A Dangerous Method (2012)



A Dangerous Method is the new film from David Cronenberg, and his third consecutive film with Viggo Mortensen. Whilst Cronenberg used to make films like The Fly, or Videodrome, or even Crash, films which were different, strange, they dealt with great deals of subtext and imagery. The latest bunch of films though, A History Of Violence, Eastern Promises, and now this, are much more straight forward affairs, telling a story from A-B. Whilst this could appear to be a step backwards, it so happens that the previous two films have been two of the strongest of his career, it proved that he wasn't simply that freaky director. A bit like watching David Lynch's Straight Story, you realised the skill and the craft in his work.

A Dangerous Method looks at the story of Sigmund Freud and Carl Jung, the godfathers of analysis, and talking through your problems. It looks at their initial similarities, the things that drew them together, then the differences that drove them apart, it also looks at one particular patient Jung was treating, and the love affair between the two of them. Carl Jung is played by Michael Fassbender (the man who has been in everything these last 12 months), Viggo Mortensen plays Freud, and elsewhere in the cast you have Keira Knightly and Vincent Cassel. So with all this adding together I went in with fairly high hopes for the film.

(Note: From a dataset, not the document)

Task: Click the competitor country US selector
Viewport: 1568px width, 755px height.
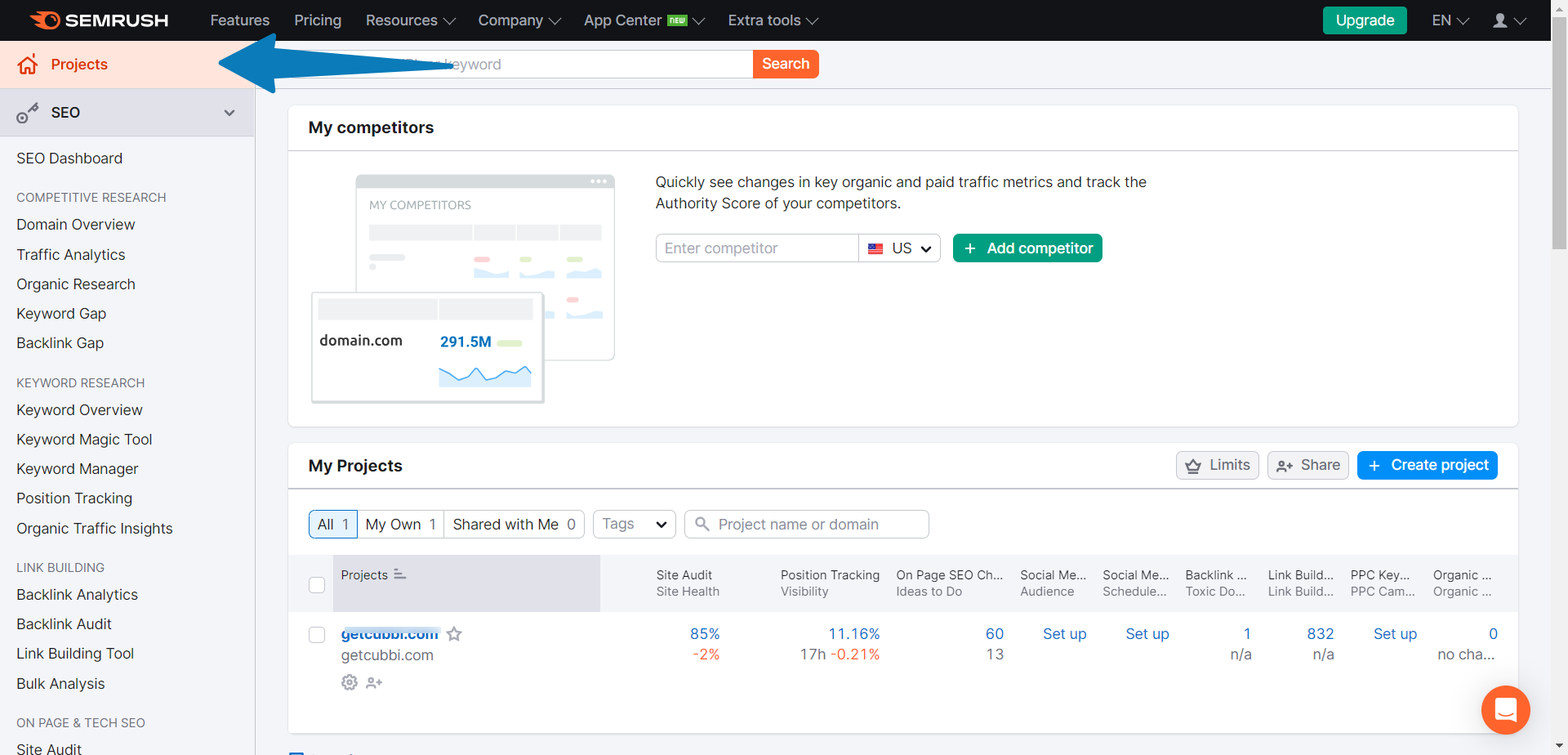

The film, well it's not a mess in the way some films have ended up being, it's fairly linear, the story flows well, characters develop and all that, it's just lacking a certain spark that you would hope for considering everyone involved. One stand out for me was Keira Knightly. I've never really rated Keira Knightly, she was okay in Bend It Like Beckham, failed to impress in the Pirates of The Caribbean films, then did quite well in Atonement before being typecast. Here though she plays a woman tormented by her own desires and she plays it spot on; with more performances like this I could see Keira Knightly having quite the career.

The main thing I felt about this film was interest. I knew only vague facts about Freud, and less about Jung, and this film definitely added to my knowledge as well as making me thirsty for more knowledge (not because they left it incomplete, just because they whetted the appetite). There is a healthy level of humour in the film, mostly from Mortensen's quite stuffy Freud, and this helps propel the film along. So whilst this film was entertaining, with a great cast all on top form, a story that interested me, it wasn't quite enough, something I really can't put my finger on was missing, and it feels like an unfortunately missed opportunity.